Comment 1 Dennis Kliban 2017-01-06 14:15:21 UTC

I have not seen such a failure before. Could you please provide a mongo dump?

Comment 3 Michael Hrivnak 2017-01-06 15:15:06 UTC

Hopefully there is more to the traceback also. If you can paste in a full python traceback, that would be helpful.

Comment 7 jnikolak 2017-01-08 23:57:58 UTC

I have provided the foreman-debug and the db migrate that appears to be failing please let me know if this is enough information.

Comment 8 Ivan Necas 2017-01-09 07:08:03 UTC

I believe we also need the mondo dump generated by:

  mongodump --host localhost --out ~/mongo_dump

in order to be fully able to tell what the issue was

Comment 9 Dennis Kliban 2017-01-11 15:51:13 UTC

I restored the mongo dump and ran the migrations on my development environment.

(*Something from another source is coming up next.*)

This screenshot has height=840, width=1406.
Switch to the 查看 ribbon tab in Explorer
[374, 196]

Migration 16 succeeded successfully. I could not reproduce the problem.

I looked up the error and it seems like it usually occurs when trying to sort a large number of documents in memory. The solution is to use an index. The failing migration in the bug report creates an index with all the needed fields before performing the rest of the operations. 

The customer should try upgrading again.

Comment 10 jnikolak 2017-01-11 22:56:47 UTC

Hello, 

Can you provide the exact steps that you executed where you could not reproduce the problem?

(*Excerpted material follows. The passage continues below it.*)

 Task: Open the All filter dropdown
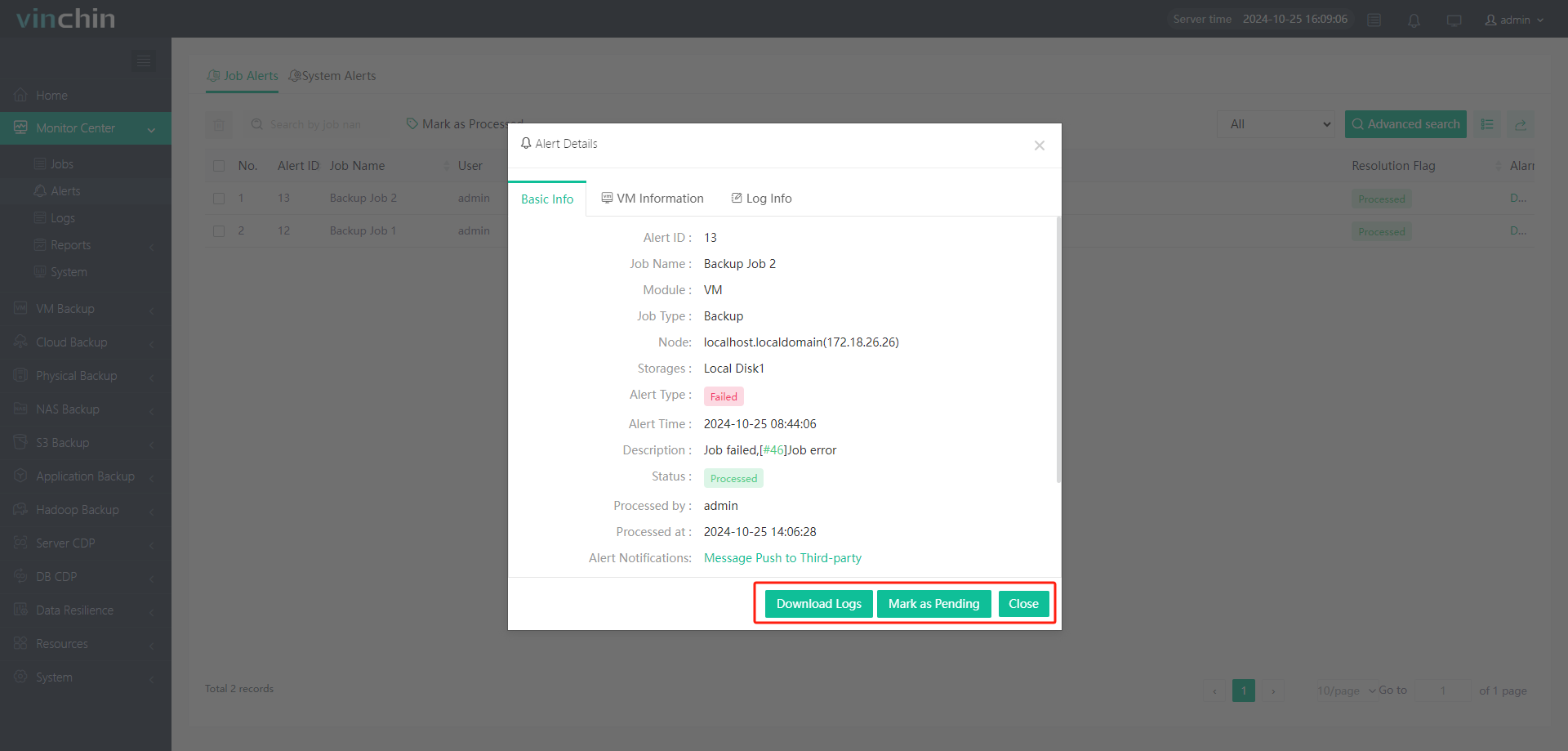(x=1276, y=124)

I just need a set of steps that I can send over to customer. The customer has already upgraded two times with failed error messages, are you suggestion to re-run another upgrade?

Comment 11 Dennis Kliban 2017-01-12 14:04:46 UTC

I restored the mongo dump that was uploaded. 
I ran migrations against the restored database.
Migrations finished without a problem.

The user needs to try upgrading again and capture Pulp logs during the upgrade. On RHEL 7, the logs for Pulp are stored in journaltcl. The following command outputs the logs to the screen as they are generated. 

sudo journalctl -f -l SYSLOG_IDENTIFIER=pulp | grep -v worker[\-,\.]heartbeat

I cannot provide any more information without a full traceback that is printed when the failure occurs.

Comment 12 jnikolak 2017-02-08 00:41:23 UTC

Hello thanks for your help, this bug can be closed.

The database is clean now after your assistance.